Kyle wants the West Virginia Supreme Court of Appeals to grant him a jury trial on a theory of “res ipsa loquitur,” a Latin phrase that means, “The thing speaks for itself.”
The theory allows jurors to infer negligence if an event would not have occurred in the absence of negligence. The theory applies only if evidence eliminates other causes.
Putnam Circuit Judge Ed Eagloski rejected the theory last year. He granted summary judgment to Dana Transport. He wrote that Kyle’s carelessness may have contributed to the explosion.
Heather Langeland, of the Charleston firm of DiTrapano, Barrett and DiPiero, filed an appeal brief in October.
The Supreme Court of Appeals has set oral argument Tuesday, April 3.
Kyle worked as master electrician with Al Marino Inc. On Feb. 3, 2000, he traveled to Dana Transport to fix a breaker.
Kyle had 40 years of experience in electricity, but he had never taken a call to Dana Transport.
When he got to the breaker box, he found that someone had removed the cover and tampered with the breaker.
He found a loose screw on a mounting finger. With one hand he pointed a screwdriver. His free hand held needle nose pliers.
When the screwdriver touched the screw, fire shot from the box.
It burned his face to the corneas of his eyes. It charred his hands.
When Kyle sued Dana Transport, he did not plan to let the thing speak for itself. He planned to call an expert witness.
Dana Transport challenged the expert. Kyle withdrew him in 2003 and asked Eagloski to proceed on a theory of res ipsa loquitur.
Eagloski rejected the theory last year, ruling that evidence did not eliminate causes other than Dana Transport’s negligence.
Langeland argued in Kyle’s appeal brief that Eagloski intruded on the jury’s domain.
“Appellant did not ask does res ipsa loquitur apply, but rather can it apply,” she wrote. “The fact that appellant cannot point to a specific instance of negligence on the part of the appellees is the purpose of having the doctrine. Appellant is not required to prove what specific negligent act or ommission caused his injuries.”

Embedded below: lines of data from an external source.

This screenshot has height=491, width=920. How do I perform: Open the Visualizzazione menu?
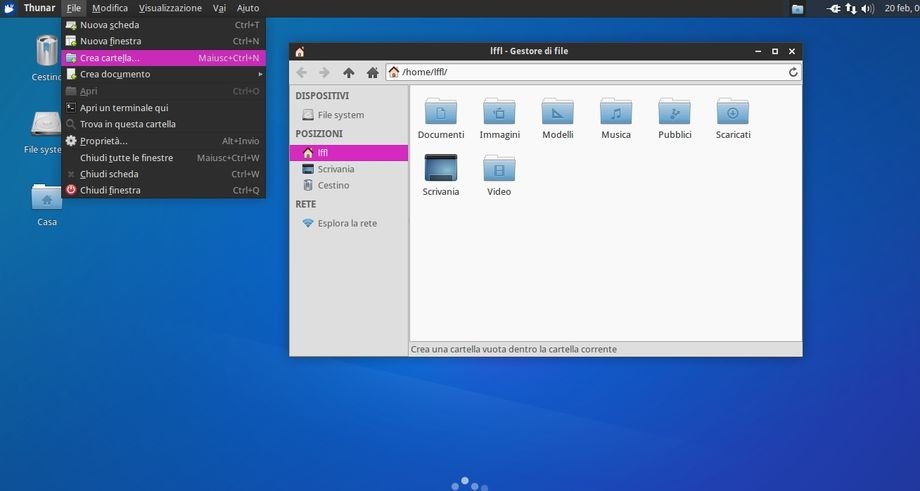click(x=170, y=8)
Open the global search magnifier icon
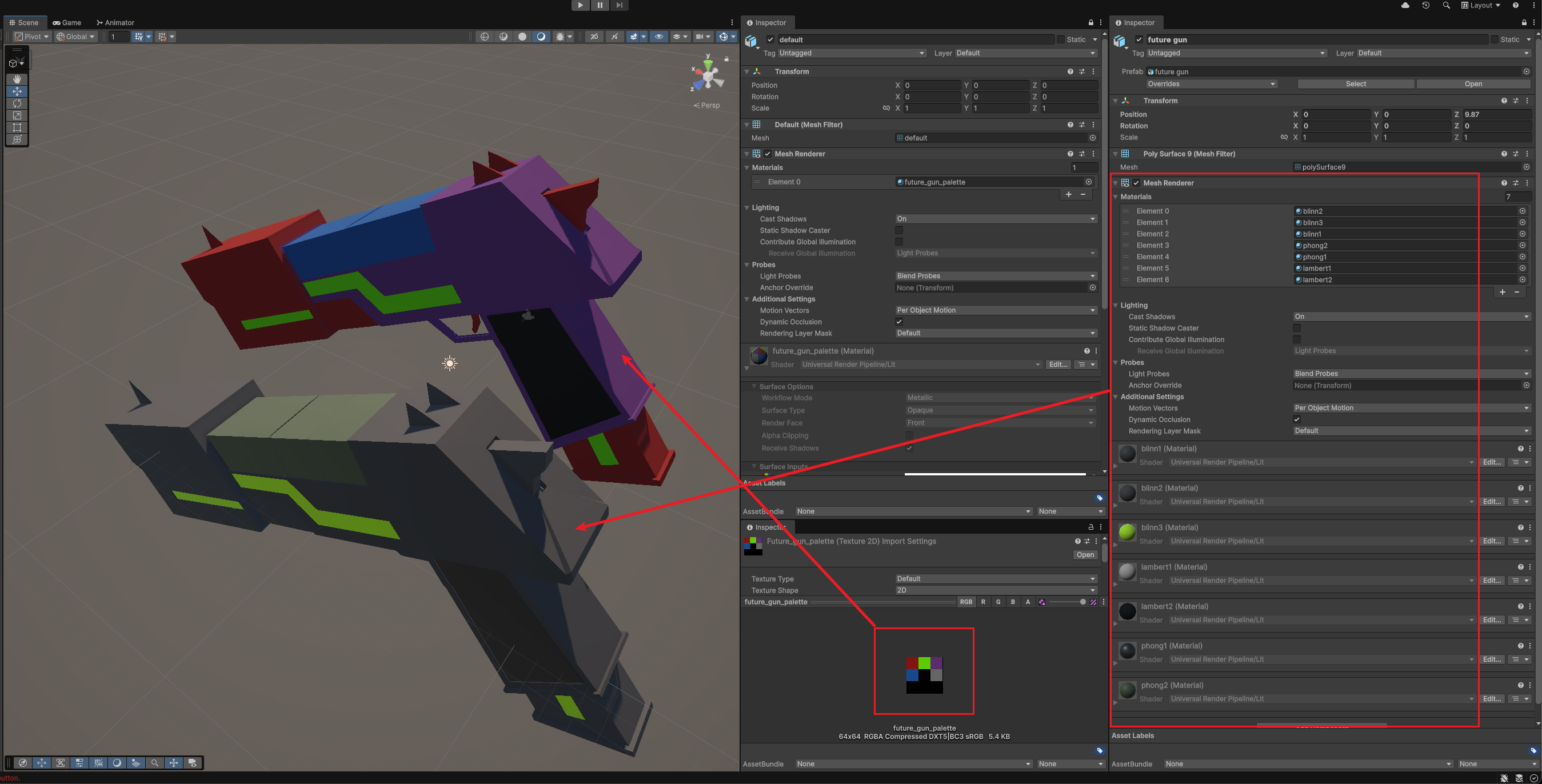 pyautogui.click(x=1446, y=5)
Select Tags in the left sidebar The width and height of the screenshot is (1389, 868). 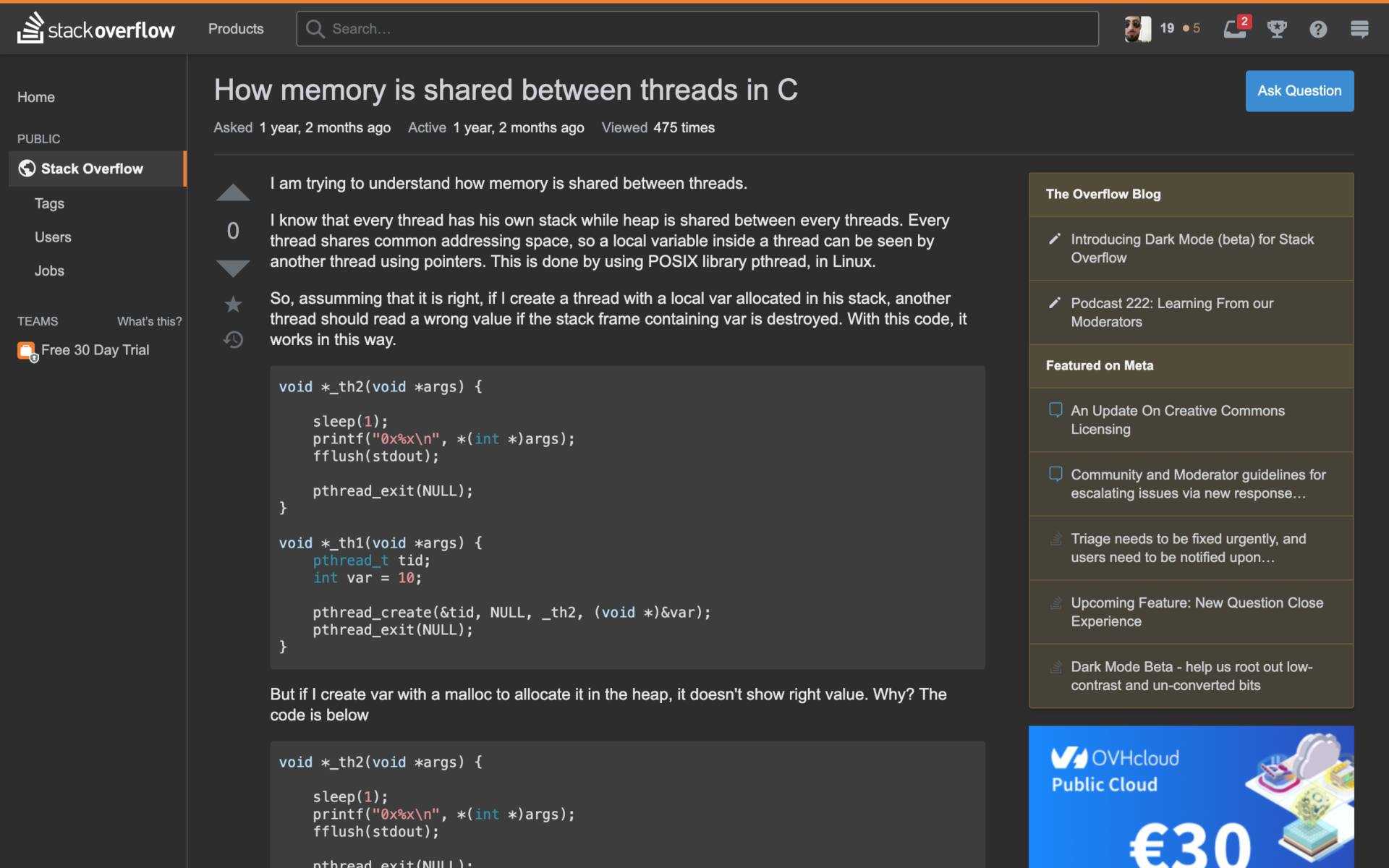click(48, 203)
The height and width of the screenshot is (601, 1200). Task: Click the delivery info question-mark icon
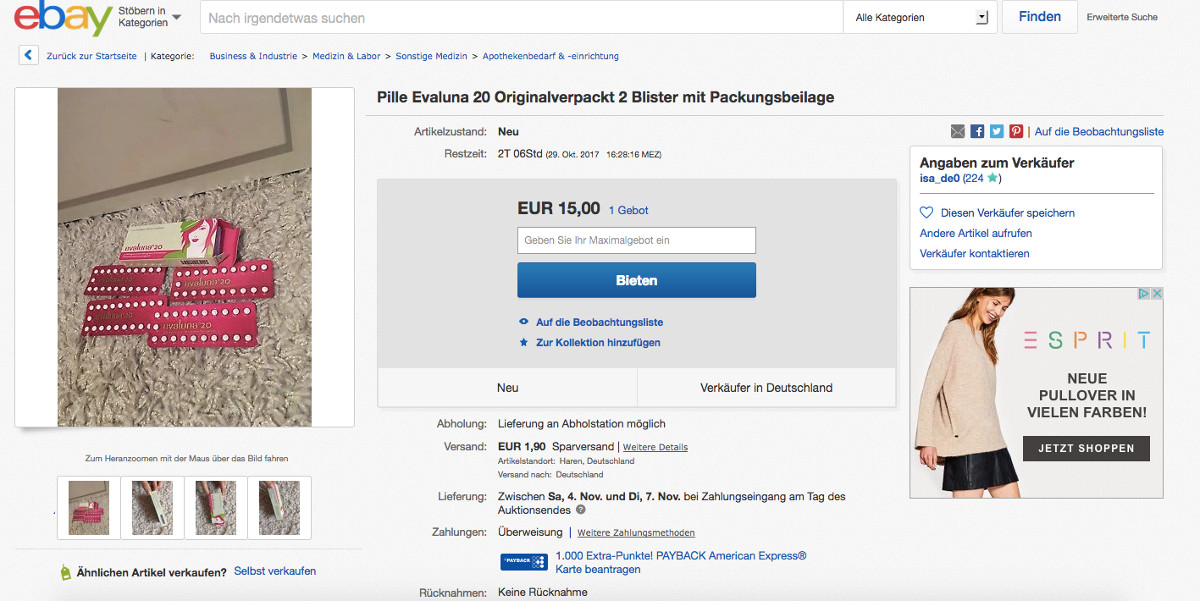(x=581, y=510)
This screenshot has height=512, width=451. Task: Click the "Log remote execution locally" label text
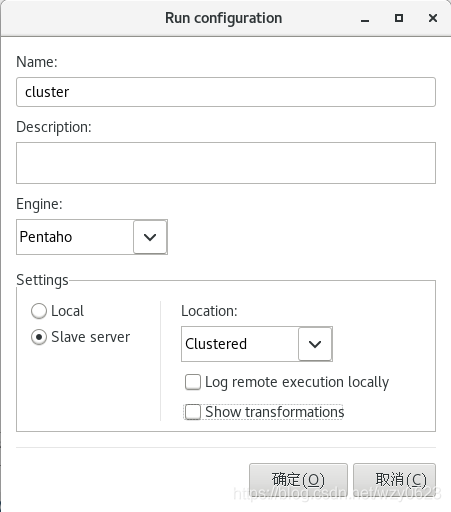(297, 382)
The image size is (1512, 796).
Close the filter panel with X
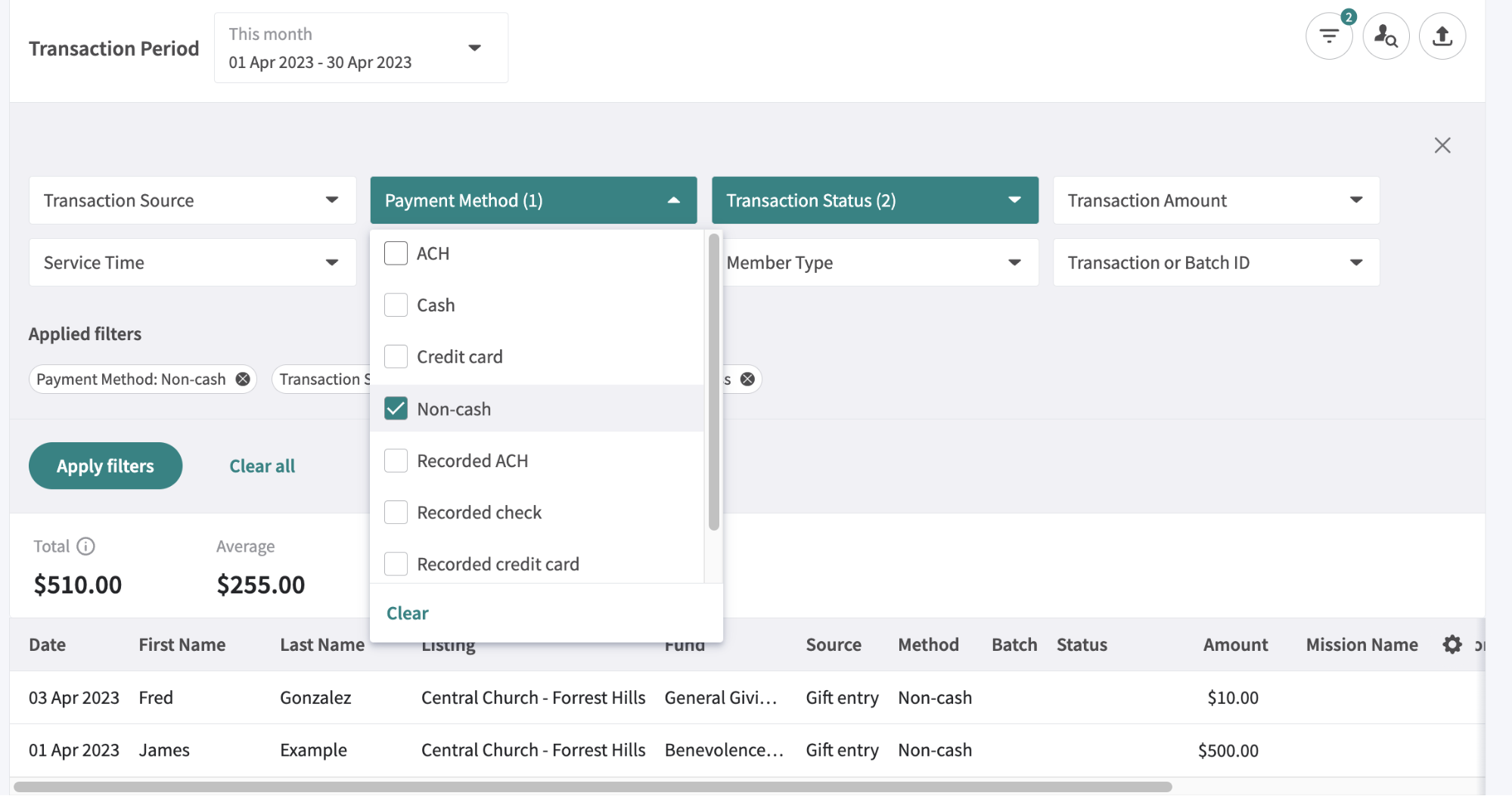pos(1442,145)
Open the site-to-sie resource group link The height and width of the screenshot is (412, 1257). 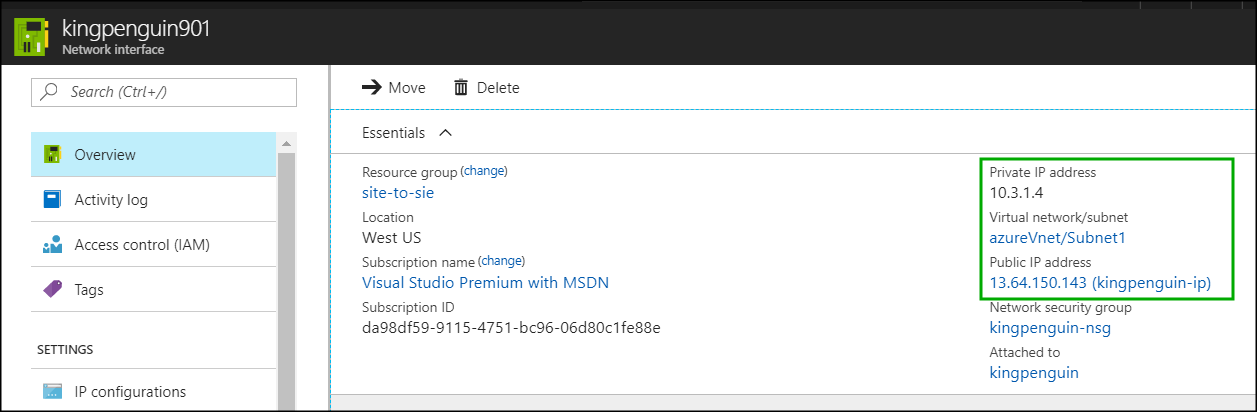coord(398,192)
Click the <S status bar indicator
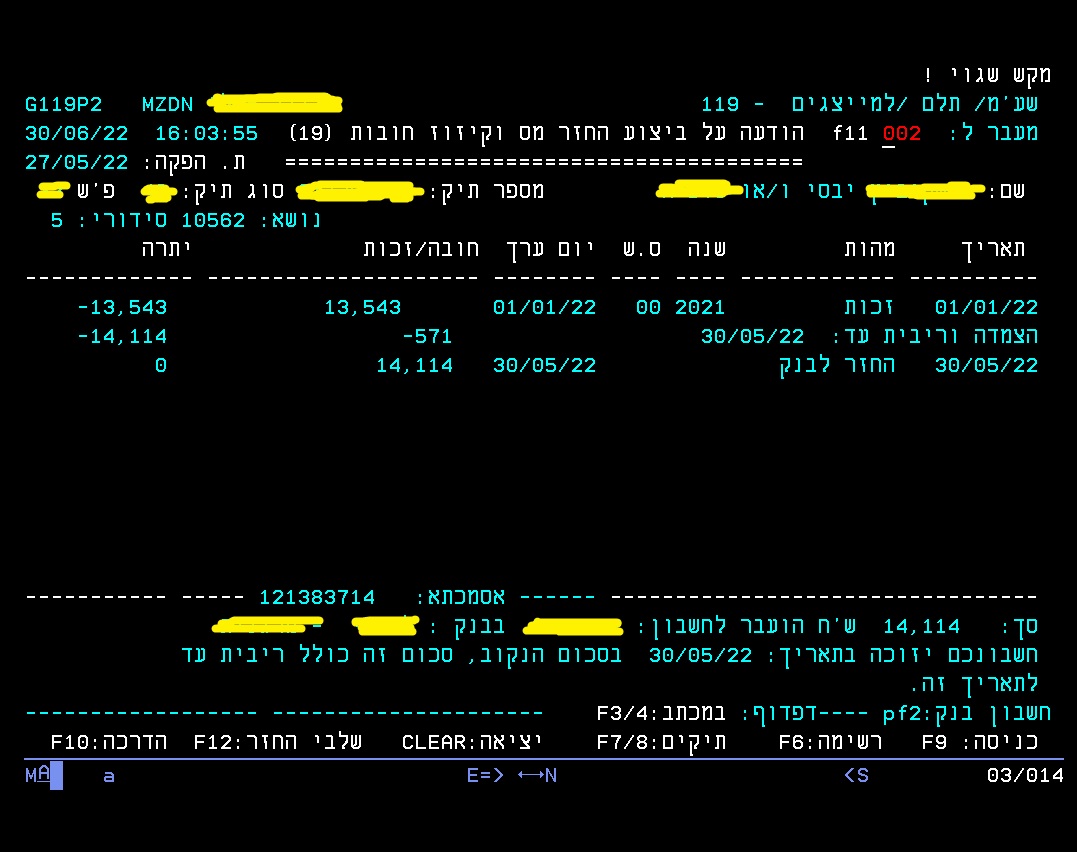1077x852 pixels. 856,775
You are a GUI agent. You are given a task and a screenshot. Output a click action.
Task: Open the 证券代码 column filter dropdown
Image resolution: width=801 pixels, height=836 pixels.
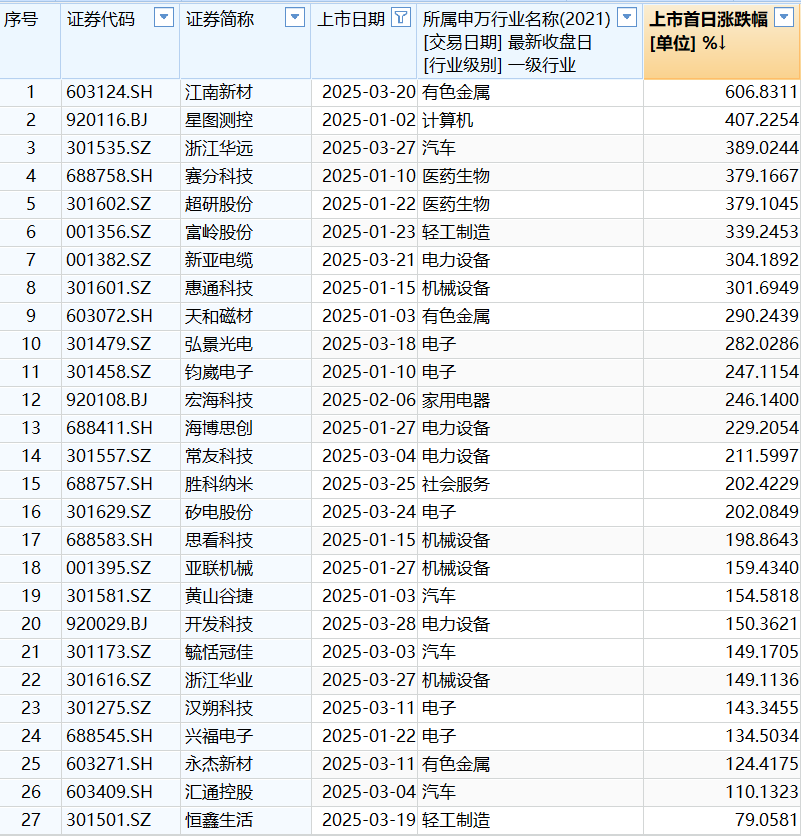(165, 18)
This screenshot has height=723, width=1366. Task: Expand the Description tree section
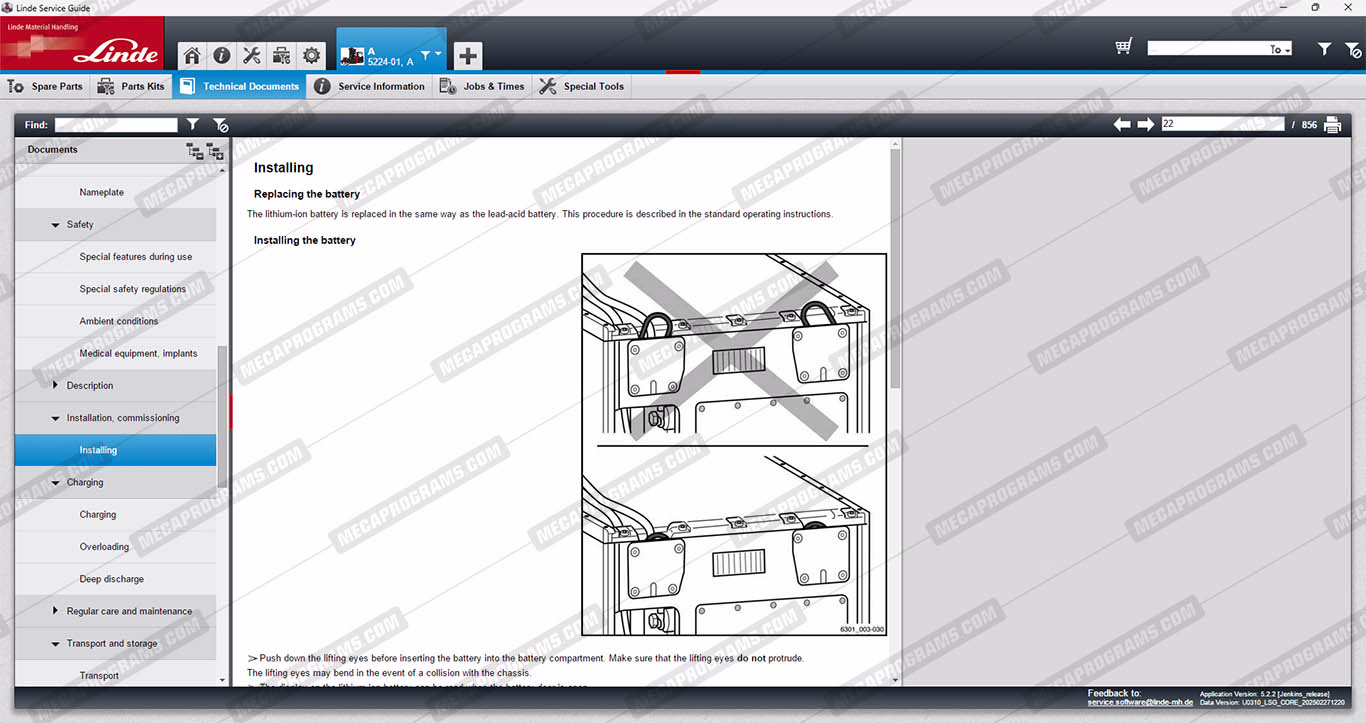click(x=55, y=386)
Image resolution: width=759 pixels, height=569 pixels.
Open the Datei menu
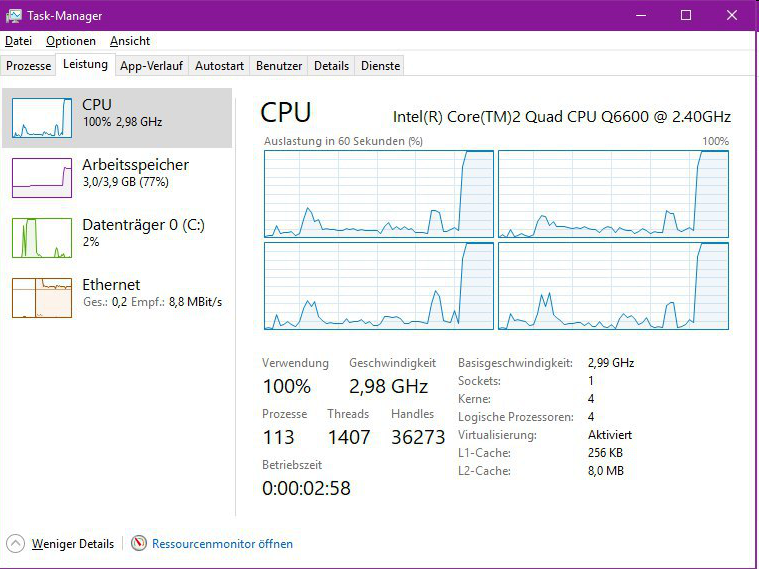pyautogui.click(x=19, y=41)
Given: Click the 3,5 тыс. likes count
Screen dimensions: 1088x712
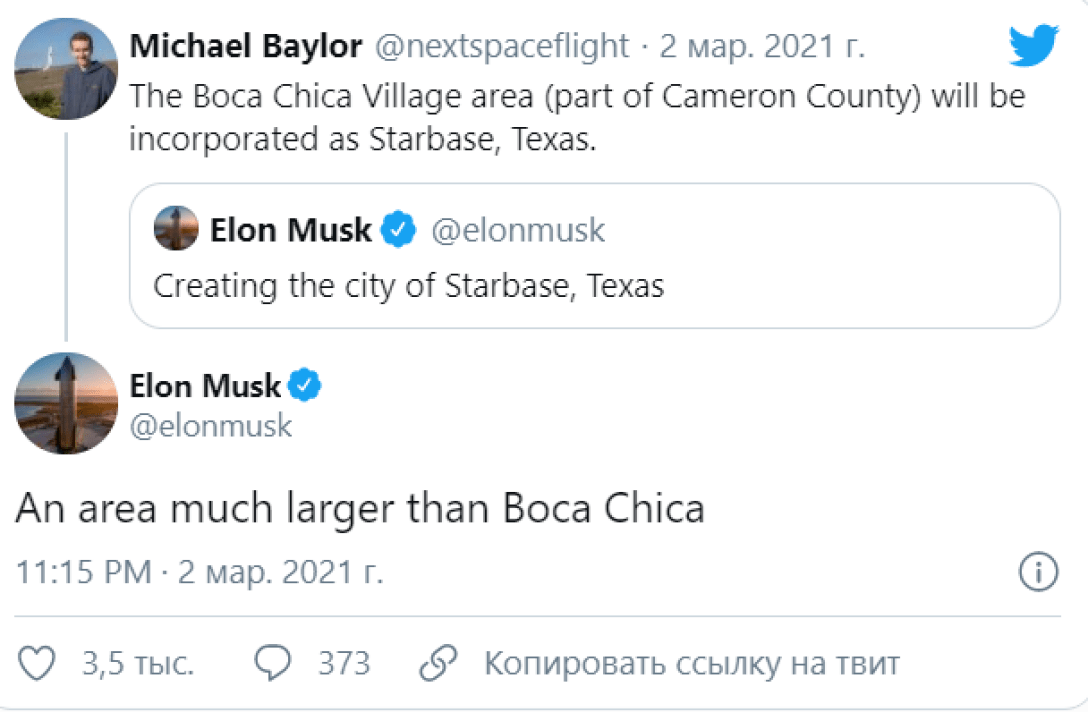Looking at the screenshot, I should point(138,663).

She quoted a 1997 decision, Foster v. City of Keyser, in which Justices held that, “… shocks, electrocutions and other events of that nature simply do not occur absent some negligence.”
For Dana Transport, Nitro attorney Thomas H. Peyton argued in a November brief that Kyle acknowledged the dangerous nature of the work.
“The only reasonable explanation as to why the appellant was electrocuted was his own negligent conduct working on a charged breaker box with a screwdriver and needle nose pliers,” he wrote.